The Green Man (a being associated with this ‘Pan’ by Brandon) of CAOS is also aggregate. The ‘Pagans’ of CAOS are trying to resurrect a supposedly ancient god (that’s apparently actually a bunch of other beings masquerading in a trench coat as ‘our lost connection to nature’). In a sense, he is a manifestation of Brandon’s ‘Pan’ (with a representation of Pan serving as his high priest), set within this uniquely American story that began with colonial era diabolist witches.

And then there’s Hecate – a deity that seems to be becoming more prominent among modern Pagans at the moment, often in a protective/tutelary capacity.  Funny how she’s associated with dogs, isn’t it?

The Stories We Tell and the Fucking Zeitgeist

When people on Twitter first began to notice the similarities between Hellier2 and CAOS pt 3, one person remarked that the CAOS producers should have given credit to Greg and Dana Neukirk.

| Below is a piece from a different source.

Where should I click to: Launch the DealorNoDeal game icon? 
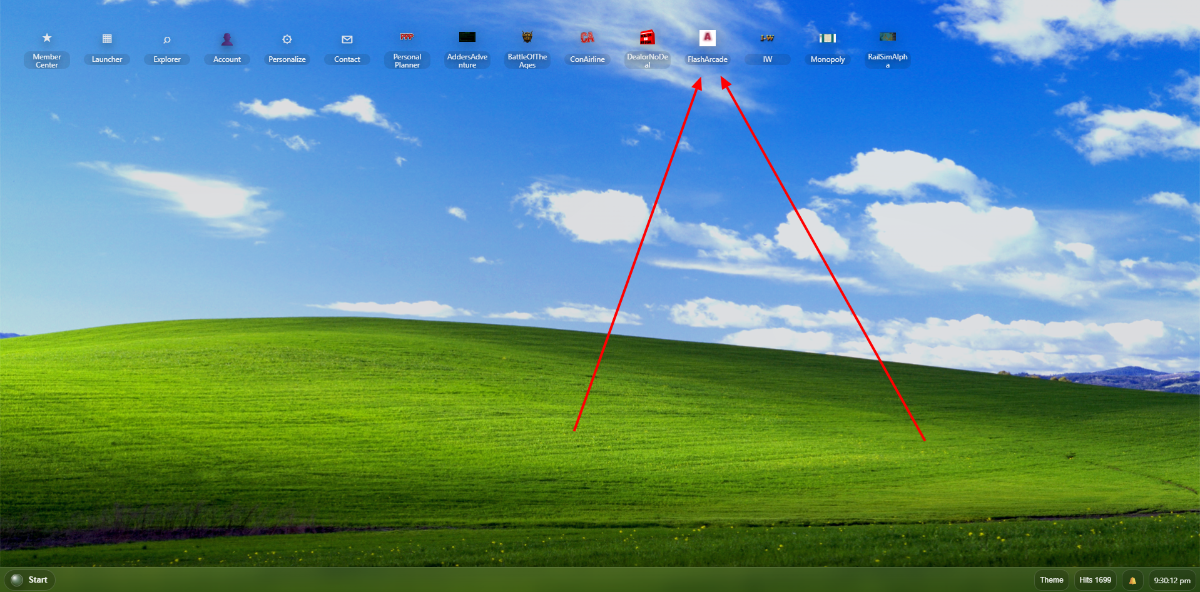(x=647, y=38)
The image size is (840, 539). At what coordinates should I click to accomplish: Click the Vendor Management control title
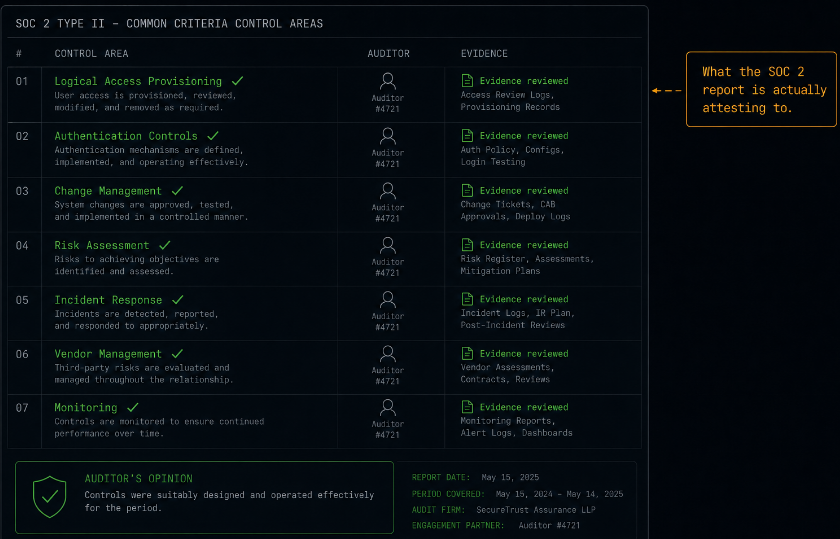[x=108, y=354]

But here is the thing: both series were produced more or less concurrently. Season 2 of Hellier dropped on 11/29/19, and CAOS on 1/24/20. While there are a couple of months between both shows, there wasn’t enough time for anyone to copy anyone else. Moreover, per CAOS showrunner Roberto Aguirre-Sacasa, they were filming episode six in August – roughly around the same time as Greg and Dana et al. were still filming Hellier season two.

Good humans, I give you the zeitgeist…maybe.

Or maybe instead we see non-human hands in human stories and hints of narratives yet to be shaped?

Lessons from the Story of the Time

In my little corner of the world, I’ve noticed a lot of strange things post-Hellier 2. Moreover, more than a few people have hit me up out of the blue with stories that are spookily similar.

I believe the unseen world gained a new faction, and it’s something of a ‘new kid’ on the block. Based on what I’ve seen so far of this new kid, I’m pretty sure the ‘old kids’ aren’t too happy with it. Something – a collection of beings in a trench coat masquerading as something else is trying to come onto their turf. And as humans, the creators and consumers of stories that shape the dominant consensus, we’re faced with a choice (another one).

In CAOS, the Greendale coven is given the (false) choice of joining the ‘Pagans’. But instead they choose Hecate, their ancestors (of blood and of practice), and ultimately each other.

Despite the fact that it’s a TV show, I think there’s a valuable lesson in that for witches. Because regardless of tradition, most of us already have relationships with have gods, ancestors, and other beings. Some of us also have magical siblings of sorts too. These are the relationships that have long sustained us. And even when we don’t have those things, the older beings tend to have track records that we can refer to when making our choices. Cleaving to those that are proven hael (by experience or reputation) is probably the best choice.